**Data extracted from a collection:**
════════════════════
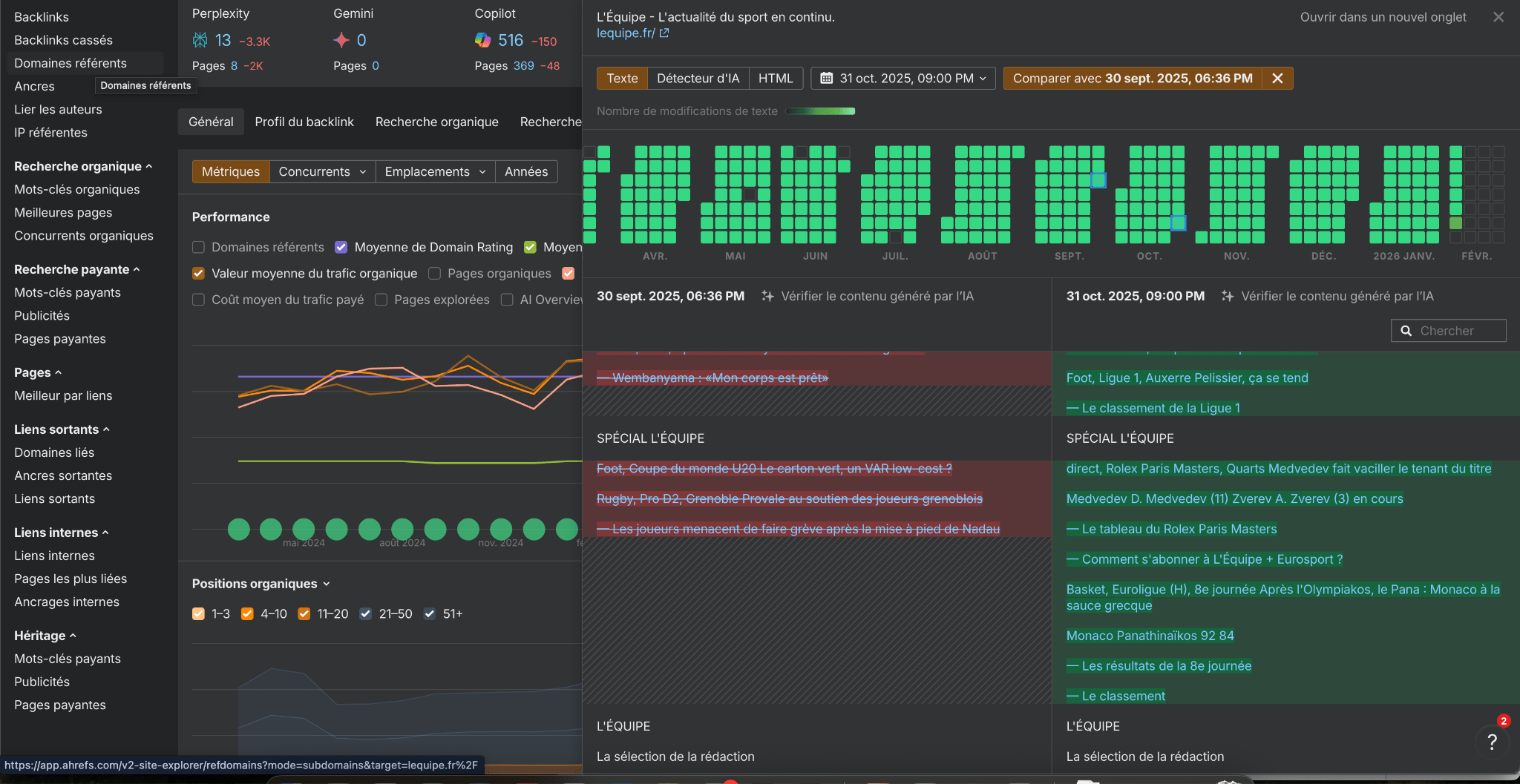This screenshot has width=1520, height=784.
Task: Open Backlinks cassés in the sidebar
Action: point(64,40)
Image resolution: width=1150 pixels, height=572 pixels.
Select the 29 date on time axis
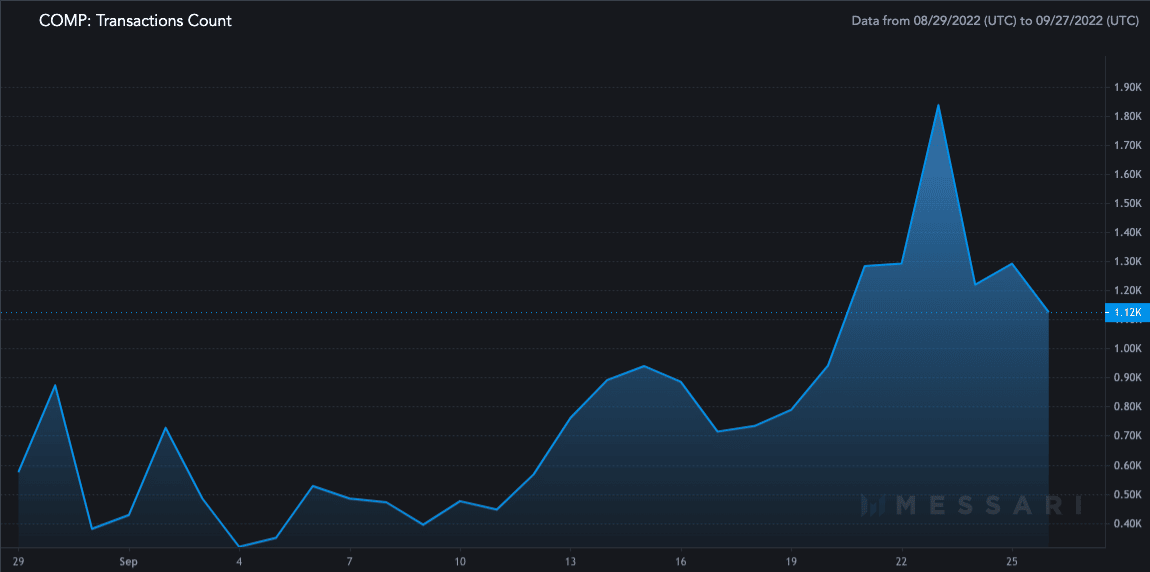[x=18, y=561]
════════════════════
**ASSIGNMENT:** Return the lines from the one containing "Image resolution: width=1150" through the last line of the records, both included, exactly as written and with no pictures.

**ANSWER SECTION:**
Image resolution: width=1150 pixels, height=572 pixels.
Select the 29 date on time axis
[x=18, y=561]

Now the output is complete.